WHAT TO WORK ON
(A) In the Form 8-K filing below, do these statements agree with the text? (i) Hanzhong agreed to transfer land use rights of about 44,000 square meters for RMB80,000,000. (ii) The loan from Mr. Zhu bore interest at 15% per annum during its one-month term. (iii) The loan was repaid in full by December 7, 2011. Answer yes or no for each and quote the deciding words.
(B) Extend the Form 8-K filing below from its final line, keeping its style.

PAGE
━━━

UNITED STATES
SECURITIES AND EXCHANGE COMMISSION
WASHINGTON D.C. 20549
 
FORM 8-K
 
CURRENT REPORT
Pursuant to Section 13 or 15(d) of the Securities Exchange Act of 1934
 
Date of Report (Date of Earliest Event Reported): March 16, 2011
 
CHINA HGS REAL ESTATE INC.
(Exact name of registrant as specified in its charter)

Florida
001-34864
33-0961490
(State or other jurisdiction of
(Commission File Number)
(IRS Employer Identification No.)
incorporation or organization)
   

6 Xinghan Road, 19th Floor, Hanzhong City
Shaanxi Province, PRC 723000
(Address of principal executive offices)

(86) 091 - 62622612
 (Registrant’s telephone number, including area code)
 
N/A
(Former name or former address, if changed since last report)
 
Check the appropriate box below if the Form 8-K filing is intended to simultaneously satisfy the filing obligation of the registrant under any of the following provisions ( see General Instruction A.2. below):
 
o     Written communications pursuant to Rule 425 under the Securities Act (17 CFR 230.425)
 
o     Soliciting material pursuant to Rule 14a-12 under the Exchange Act (17 CFR 240.14a-12)
 
o     Pre-commencement communications pursuant to Rule 14d-2(b) under the Exchange Act (17 CFR 240.14d-2(b))
 
o     Pre-commencement communications pursuant to Rule 13e-4(c) under the Exchange Act (17 CFR 240.13e-4(c))
 
 
 

 
 
Item 1.01
Entry into a Material Definitive Agreement.

On March 16, 2011, Shaanxi Guangsha Investment and Development Group Co., Ltd., our variable interest entity (“Guangsha”),  entered into a land use rights transfer agreement (the “Transfer Agreement”) with Hanzhong Guangsha Real Estate Development Limited (“Hanzhong”), which is a related party controlled by our Chief Executive Officer, Chairman and controlling shareholder Mr. Xiaojun Zhu. Pursuant to the Transfer Agreement, Hanzhong agreed to transfer land use rights covering approximately 44,000 square meters to the Company for RMB80,000,000 (approximately $12,509,380). The Company paid the full purchase price and received the land use rights in March, 2011.

A translated copy of the Transfer Agreement is filed as Exhibit 10.1 to this report.

On November 14, 2011, Guangsha entered into a one-month loan agreement (“Loan Agreement”) with Mr. Xiaojun Zhu, our Chief Executive Officer, Chairman and controlling shareholder. Pursuant to the Loan Agreement, Guangsha borrowed RMB20,000,000 (approximately $3,149,619) from Mr. Zhu to partially fund a deposit for an auction of land use rights (the “Loan”).  The Company had repaid the full amount of the Loan as of December 7, 2011.
 
According to the terms of the Loan Agreement, there was no interest payable on the Loan during its one-month term, although the loan would have borne interest at the rate of 15% per annum if not repaid during its term.  
 
A translated copy of the Loan Agreement is filed as Exhibit 10.2 to this report.

Item 4.02.

━━━

Source data
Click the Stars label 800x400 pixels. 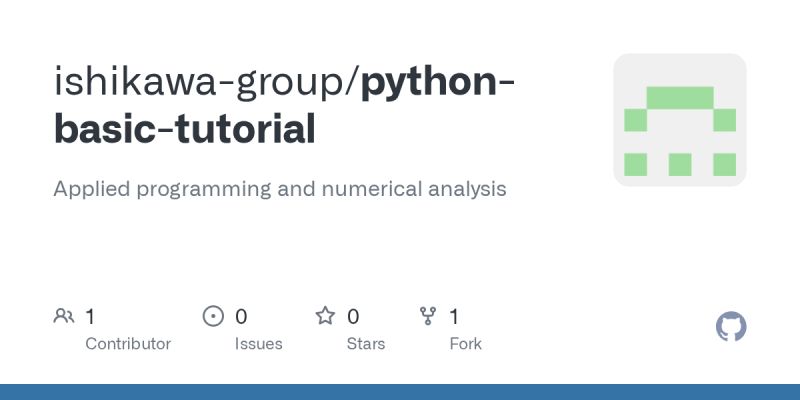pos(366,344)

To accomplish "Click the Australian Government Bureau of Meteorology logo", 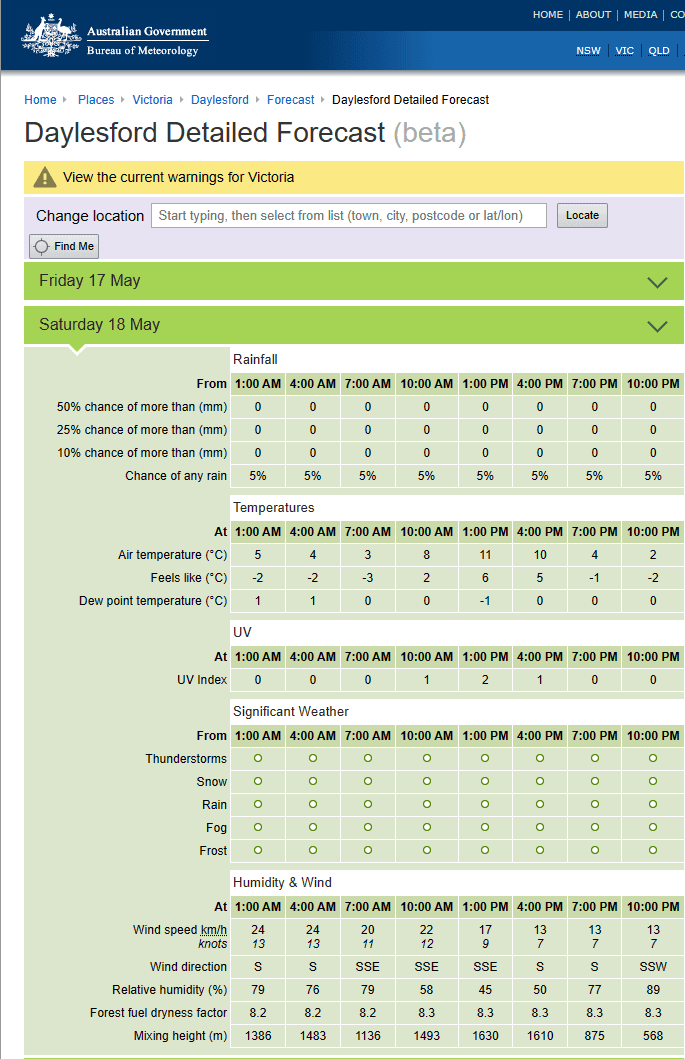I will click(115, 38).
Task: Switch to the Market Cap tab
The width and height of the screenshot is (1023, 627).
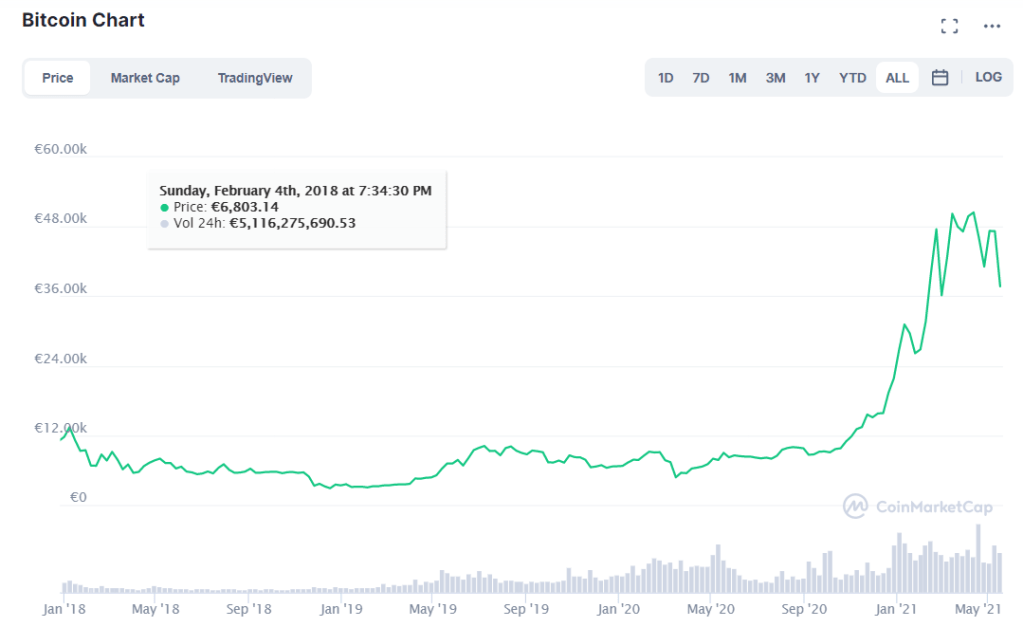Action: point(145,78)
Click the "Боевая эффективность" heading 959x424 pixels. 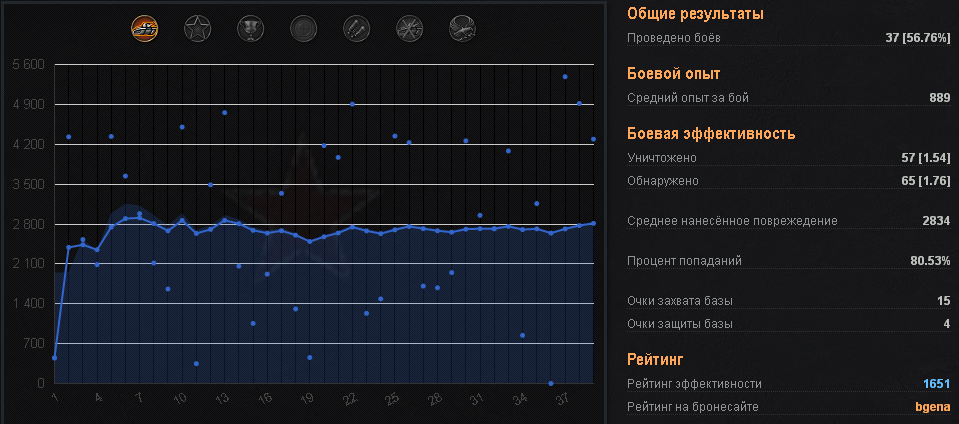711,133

━━━

ANSWERS TO THE EXERCISES
(A)
(i) Yes: "Hanzhong agreed to transfer land use rights covering approximately 44,000 square meters to the Company for RMB80,000,000"
(ii) No: "there was no interest payable on the Loan during its one-month term"
(iii) Yes: "The Company had repaid the full amount of the Loan as of December 7, 2011."

(B)
Non-Reliance on Previously Issued Financial Statements or a Related Audit Report or Completed Interim Review.

On December 22, 2011, and as a result of the review of the annual financial statements for fiscal 2011 for China HGS Real Estate Inc. (the “Company”), the Company’s Board of Directors concluded that its unaudited condensed consolidated financial statements (the “Financial Statements”) for the three and six months ended March 31, 2011 and for the three and nine months ended June 30, 2011, contained in the Company’s Quarterly Reports on Form 10-Q as filed with the Securities and Exchange Commission (“SEC”) on May 16, 2011 and August 15, 2011, respectively, should no longer be relied upon due to  certain material errors contained therein.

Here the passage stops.